First a set of simple methods:

static Random rnd = new Random();
public static int GetRandomIndex<T>(this ICollection<T> source)
{
    return rnd.Next(source.Count);
}

public static T GetRandom<T>(this IList<T> source)
{
    return source[source.GetRandomIndex()];
}

------------------------------------------------------------------------------------------------------------------------------------

Let's say I'm removing N number of items from a collection randomly. I would write this function:

public static void RemoveRandomly1<T>(this ISet<T> source, int countToRemove)
{
    int countToRemain = source.Count - countToRemove; 
    var inList = source.ToList();

    int i = 0;
    while (source.Count > countToRemain)
    {
        source.Remove(inList.GetRandom()); 
        i++;
    }
}

or

public static void RemoveRandomly2<T>(this IList<T> source, int countToRemove)
{
    int countToRemain = source.Count - countToRemove;

    int j = 0;
    while (source.Count > countToRemain)
    {
        source.RemoveAt(source.GetRandomIndex()); 
        j++; 
    }
}

As you can see the first function is written for an ISet and the second for normal IList. In the first function I'm removing by item from ISet and by index in IList, both of which I believe are O(1). Why is the second function performing so much worse than the first, especially when the lists get bigger?

Odds (my take):

1) In the first function the ISet is converted to an IList (to get the random item from the IList), where as there is no such thing performed in the second function.

Advantage IList.

2) In the first function a call to GetRandomItem is made, where as in the second, a call to GetRandomIndex is made, that's one step less again.

Though trivial, advantage IList.

3) In the first function, the random item is got from a separate list, so the obtained item might be already removed from ISet. This leads in more iterations in the while loop in the first function. In the second function, the random index is got from the source that is being iterated on, hence there are never repetitive iterations. I have tested this and verified this.

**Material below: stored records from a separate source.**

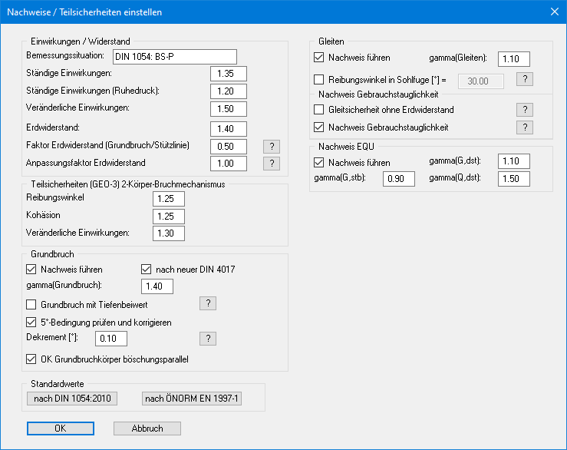The width and height of the screenshot is (567, 450).
Task: Click help button for Reibungswinkel in Sohlfuge
Action: [524, 79]
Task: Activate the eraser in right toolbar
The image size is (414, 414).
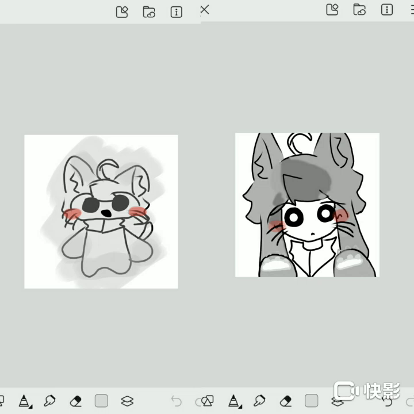Action: (x=285, y=401)
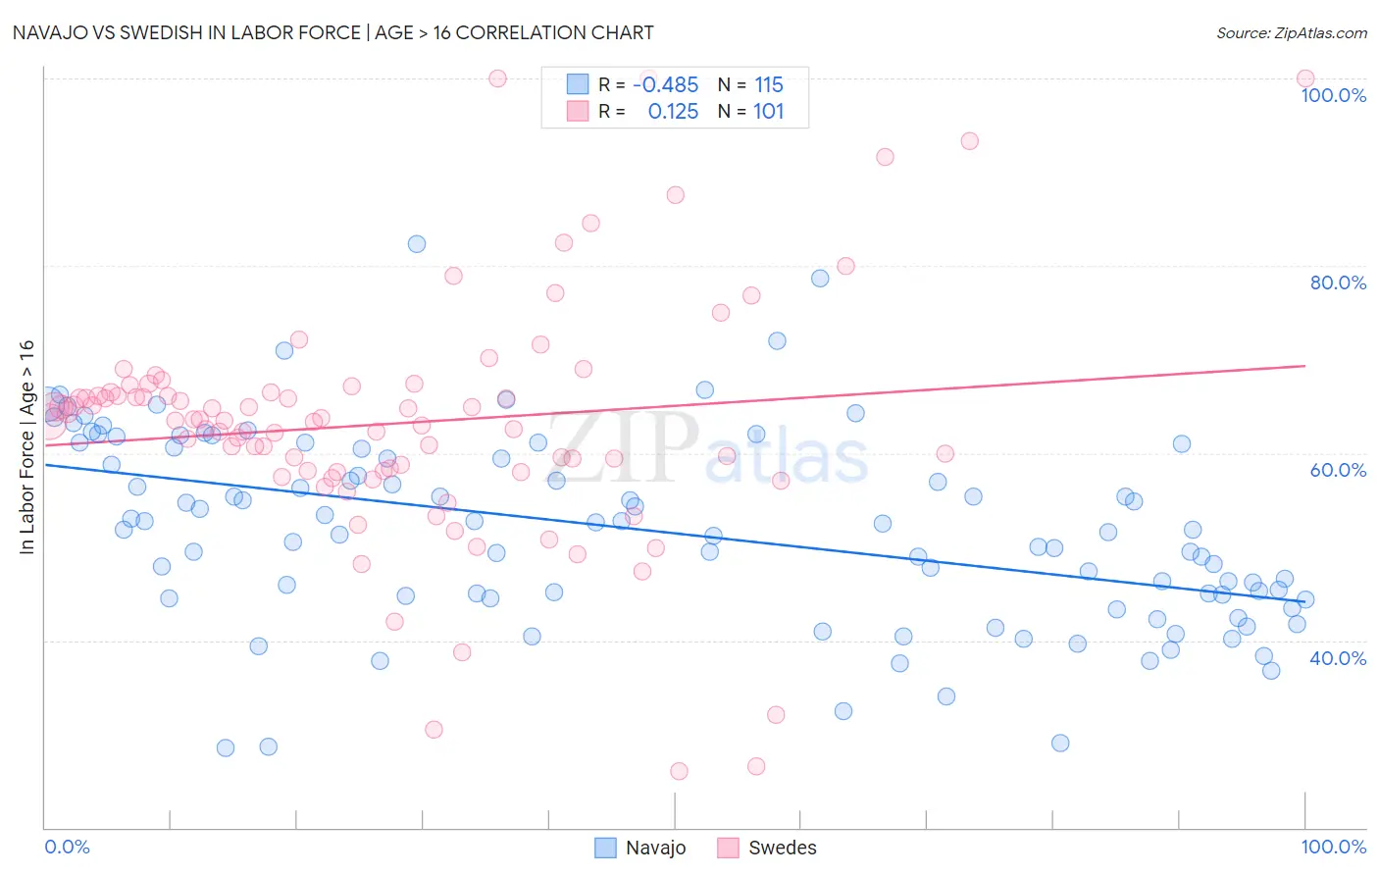The height and width of the screenshot is (875, 1379).
Task: Click the 100.0% y-axis label
Action: click(x=1334, y=95)
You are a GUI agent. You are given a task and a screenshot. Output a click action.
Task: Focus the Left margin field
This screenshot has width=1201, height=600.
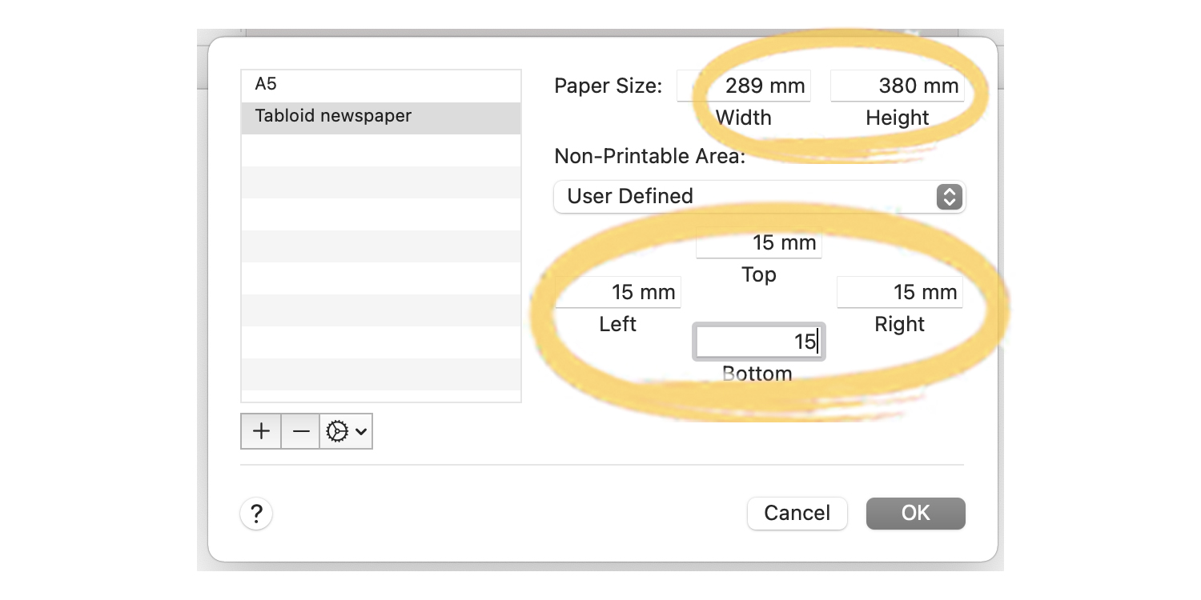pos(618,292)
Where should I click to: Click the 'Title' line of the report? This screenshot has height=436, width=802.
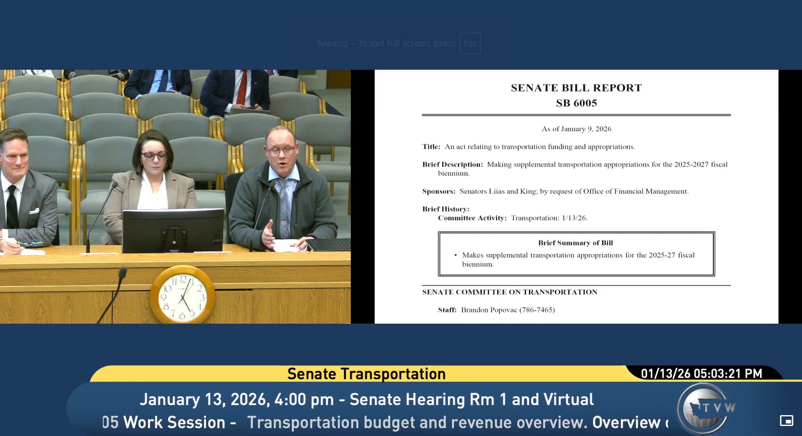tap(528, 147)

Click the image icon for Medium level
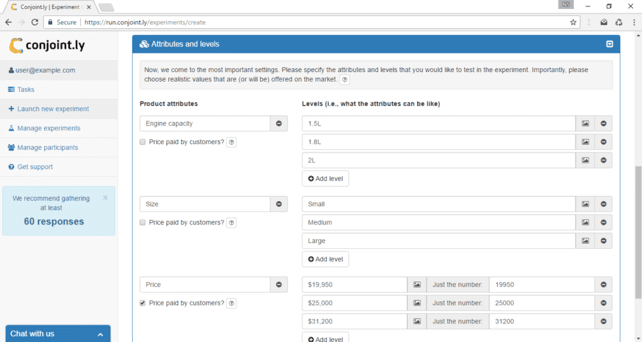[x=585, y=222]
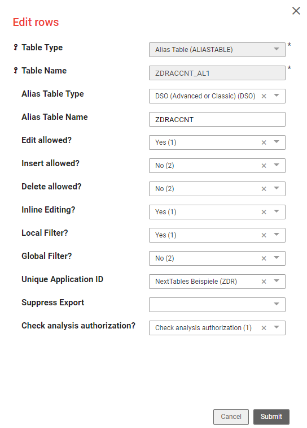Image resolution: width=307 pixels, height=428 pixels.
Task: Open the Table Type dropdown
Action: coord(217,50)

i > j always, advantage IList.

I thought the reason for this behaviour is that a List would need constant resizing when items are added or removed. But apparently no in some other testing. I ran:

public static void Remove1(this ISet<int> set)
{
    int count = set.Count;
    for (int i = 0; i < count; i++)
    {
        set.Remove(i + 1);
    }
}

public static void Remove2(this IList<int> lst)
{
    for (int i = lst.Count - 1; i >= 0; i--)
    {
        lst.RemoveAt(i);
    }
}

and found that the second function runs faster.

Test bed:

var f = Enumerable.Range(1, 100000);

var s = new HashSet<int>(f);
var l = new List<int>(f);

Benchmark(() =>
{
    //some examples...

    s.RemoveRandomly1(2500);
    l.RemoveRandomly2(2500);

    s.Remove1();
    l.Remove2();

}, 1);

public static void Benchmark(Action method, int iterations = 10000)
{
    Stopwatch sw = new Stopwatch();
    sw.Start();
    for (int i = 0; i < iterations; i++)
        method();

    sw.Stop();
    MsgBox.ShowDialog(sw.Elapsed.TotalMilliseconds.ToString());
}

Just trying to know what's with the two structures.. Thanks..

Result:

var f = Enumerable.Range(1, 10000);

s.RemoveRandomly1(7500); => 5ms
l.RemoveRandomly2(7500); => 20ms


var f = Enumerable.Range(1, 100000);

s.RemoveRandomly1(7500); => 7ms
l.RemoveRandomly2(7500); => 275ms


var f = Enumerable.Range(1, 1000000);

s.RemoveRandomly1(75000); => 50ms
l.RemoveRandomly2(75000); => 925000ms

For most typical needs a list would do though..!

Community
  • 1
  • 1
nawfal
  • 70,104
  • 56
  • 326
  • 368
  • 1
    You don't quantify your results. We have no idea what "faster" means without some numbers. (for example, you don't warm up the VM, so it's hard to know whether that's the reason for your observed behavior) – Kirk Woll Nov 24 '12 at 18:18
  • @KirkWoll +1, I will add a couple of in short time. – nawfal Nov 24 '12 at 18:23
  • @KirkWoll I added few results to the question.. – nawfal Nov 24 '12 at 19:19

1 Answers1

4

First off, IList and ISet aren't implementations of anything. I can write an IList or an ISet implementation that will run very differently, so the concrete implementations are what is important (List and HashSet in your case).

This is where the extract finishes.